Here it is: http://jama.jamanetwork.com/article.aspx?articleid=1360861
I believe that we have missed a key point here and the article provided helps raises questions here.
1. I believe that insulin resistance is a dynamic of the human skeletal muscle cells that store glucose in their temporary storage sites on command of insulin.
2. If these sites get fully loaded, the muscle cells downgrade the response insulin receptor sites to reduce glucose inflow. Hence insulin resistance.
My experience was – go exercise hard and burn down the excess glucose and the insulin resistance drops dramatically.
3. The key is to ensure not exceeding the energy balance of the body and exercising sufficiently to burn off stored glucose in the temporary glucose sites of the skeletal muscles. This process is one way, once glucose stored it cannot be put back in the blood system but must be burnt off.
Regulation of blood glucose of the blood system require that here is always room to store glucose in the skeletal muscle/fat cells temporary glucose storage sites upon insulin command. If no room, the glucose backs up in the main blood system causing the average BG /A1c to drift upwards.
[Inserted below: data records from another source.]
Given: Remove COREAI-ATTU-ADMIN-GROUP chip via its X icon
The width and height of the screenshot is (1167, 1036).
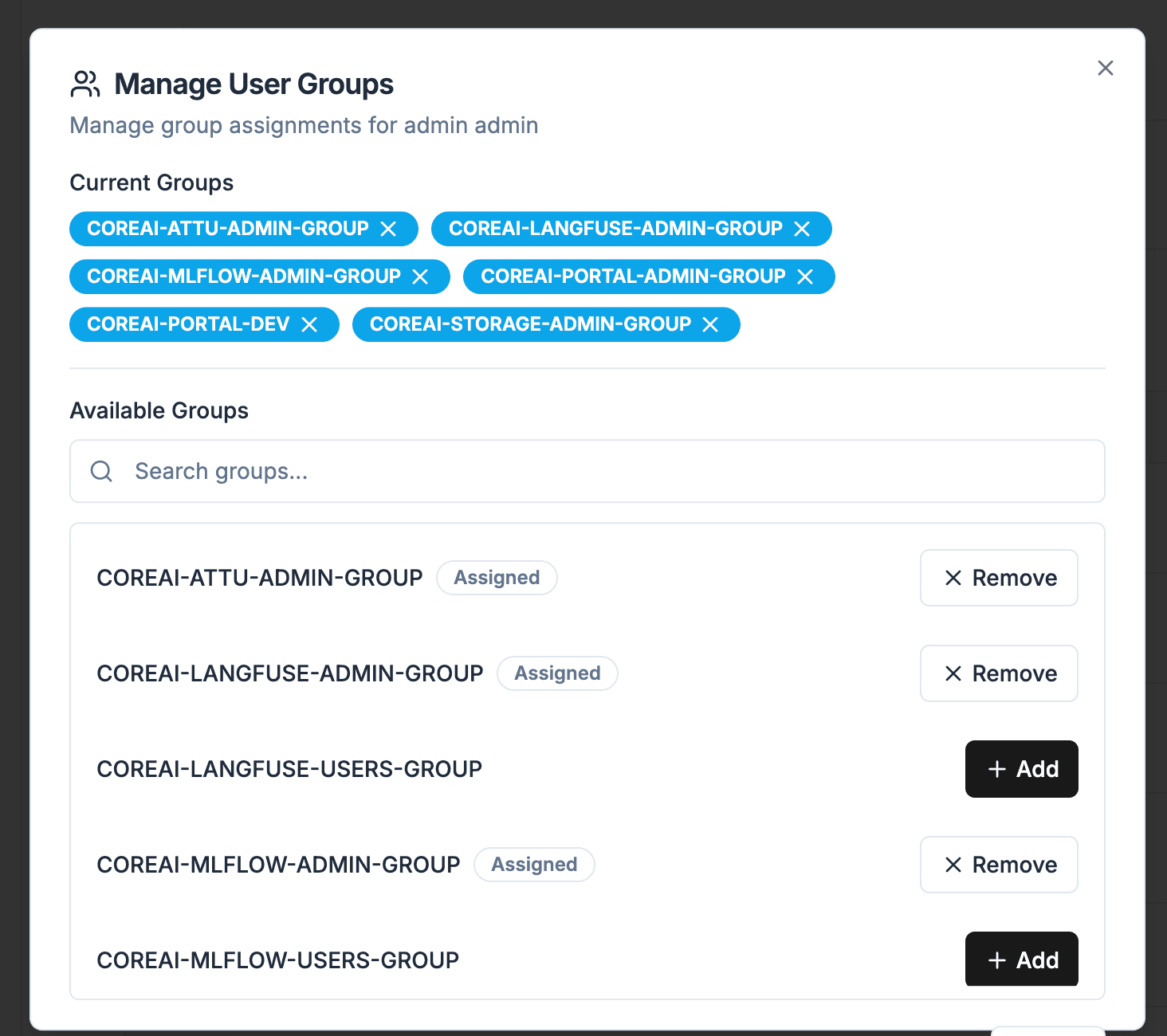Looking at the screenshot, I should click(x=388, y=230).
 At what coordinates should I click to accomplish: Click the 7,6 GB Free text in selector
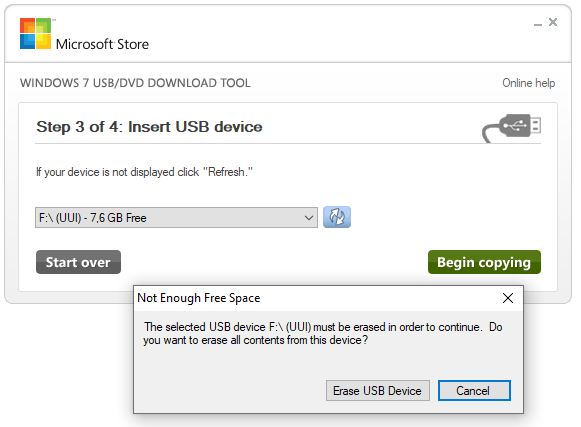(x=118, y=218)
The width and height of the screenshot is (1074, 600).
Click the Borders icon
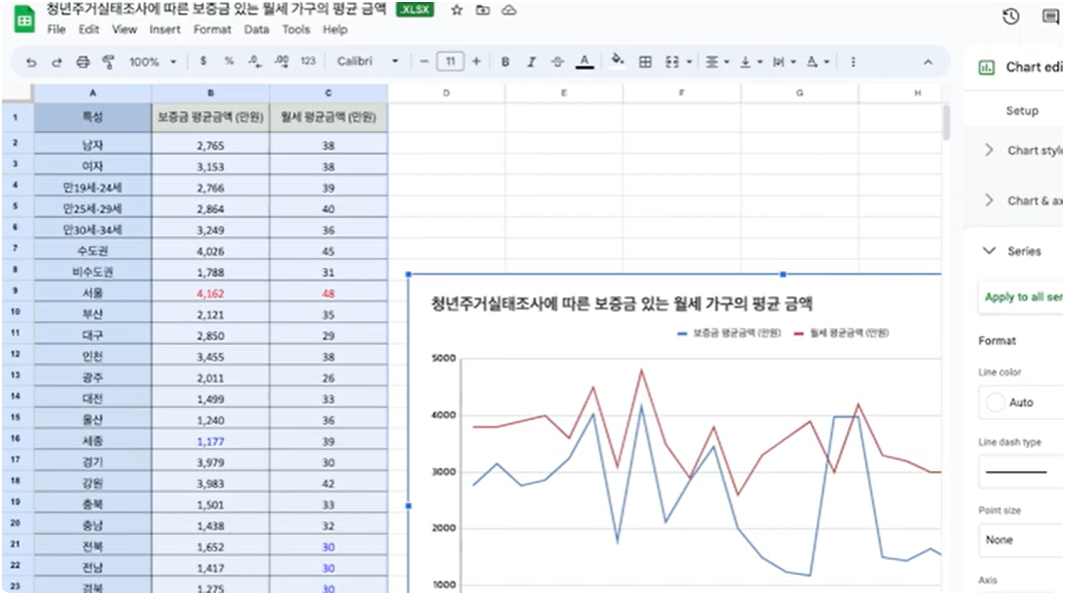coord(648,61)
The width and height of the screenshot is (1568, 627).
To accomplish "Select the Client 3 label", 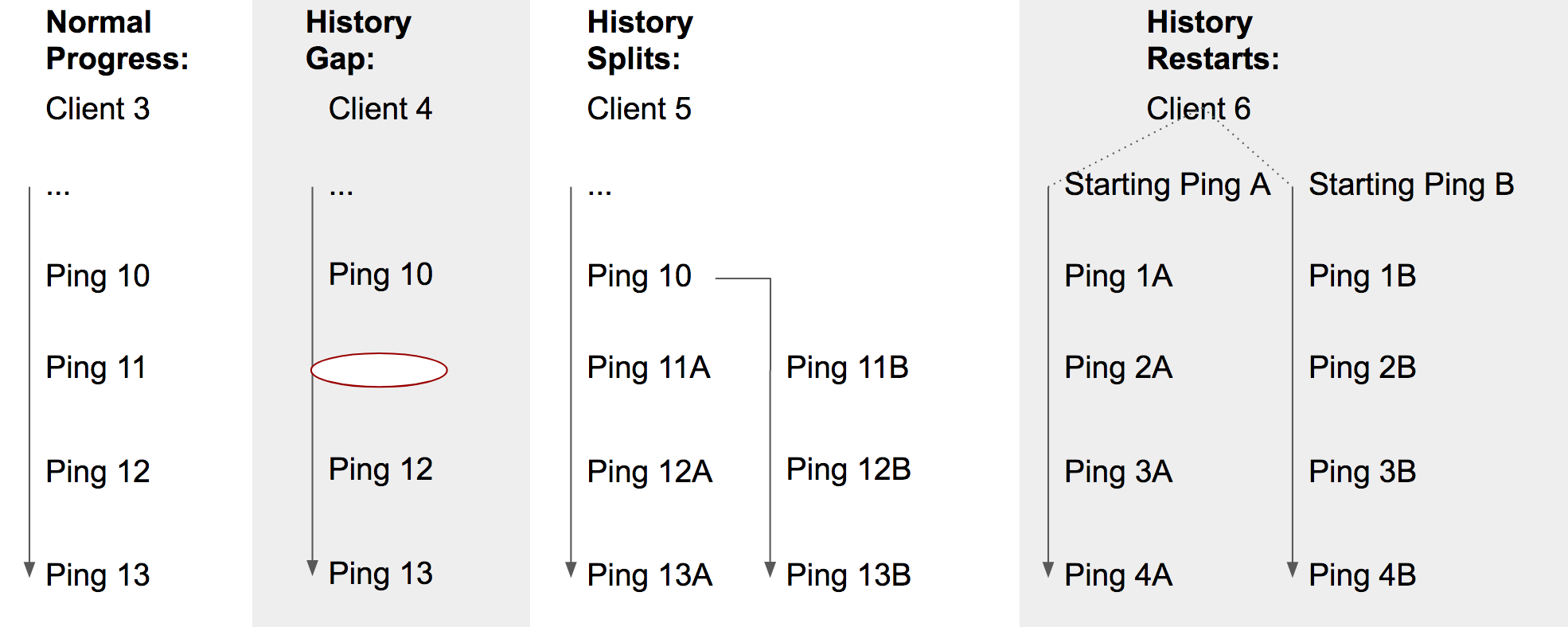I will pos(98,109).
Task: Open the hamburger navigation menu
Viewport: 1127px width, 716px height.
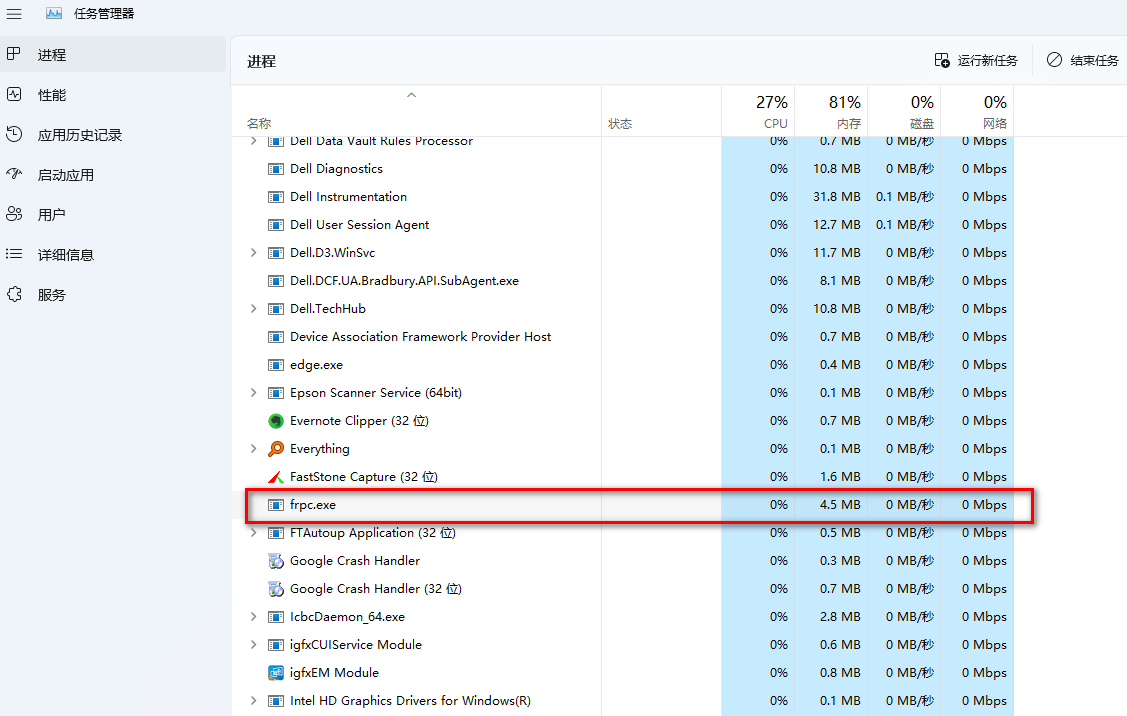Action: click(x=14, y=14)
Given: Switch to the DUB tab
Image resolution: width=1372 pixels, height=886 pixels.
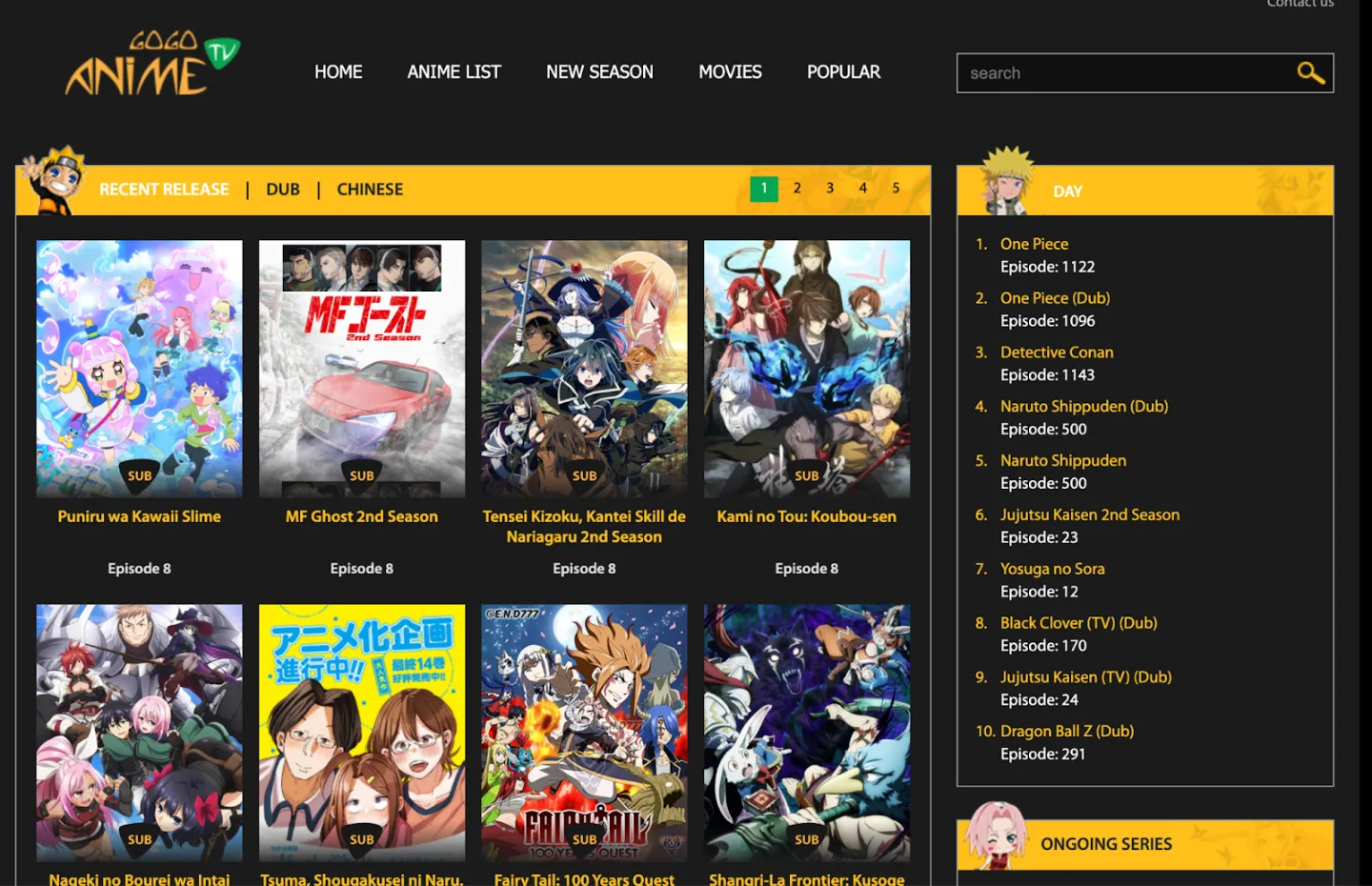Looking at the screenshot, I should (283, 190).
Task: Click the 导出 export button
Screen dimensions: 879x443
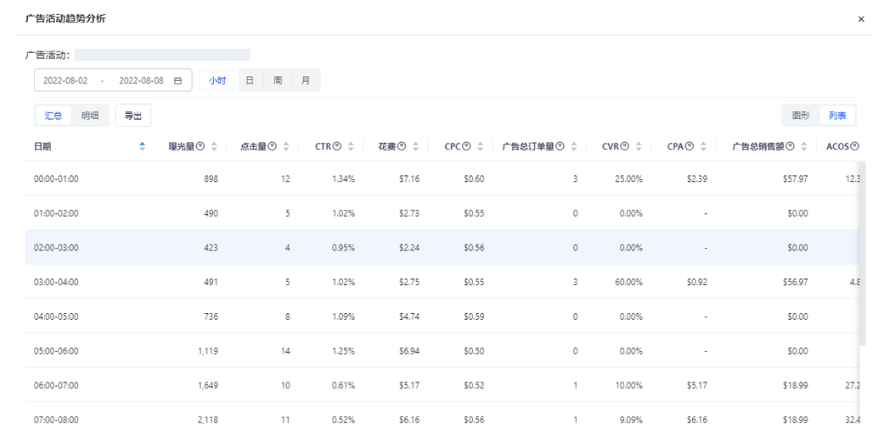Action: [x=131, y=115]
From this peanut gallery, the concept of insulin resistance being some mis-understood failure of the human body is bogus and misses the fundamental fact that glucose regulation in a distributed muscle glucose storage system needs some rational flow control that enables those sites fully loaded to slow glucose transfer while those sites with lots of room can accept more glucose.
Once again, thank you for an excellent web site, information and comment.
Holiday wishes and best wishes for the New Year.
Same to you, Jim. 2013 is starting out better than 2012, when a process server showed up at my front door on Jan. 1.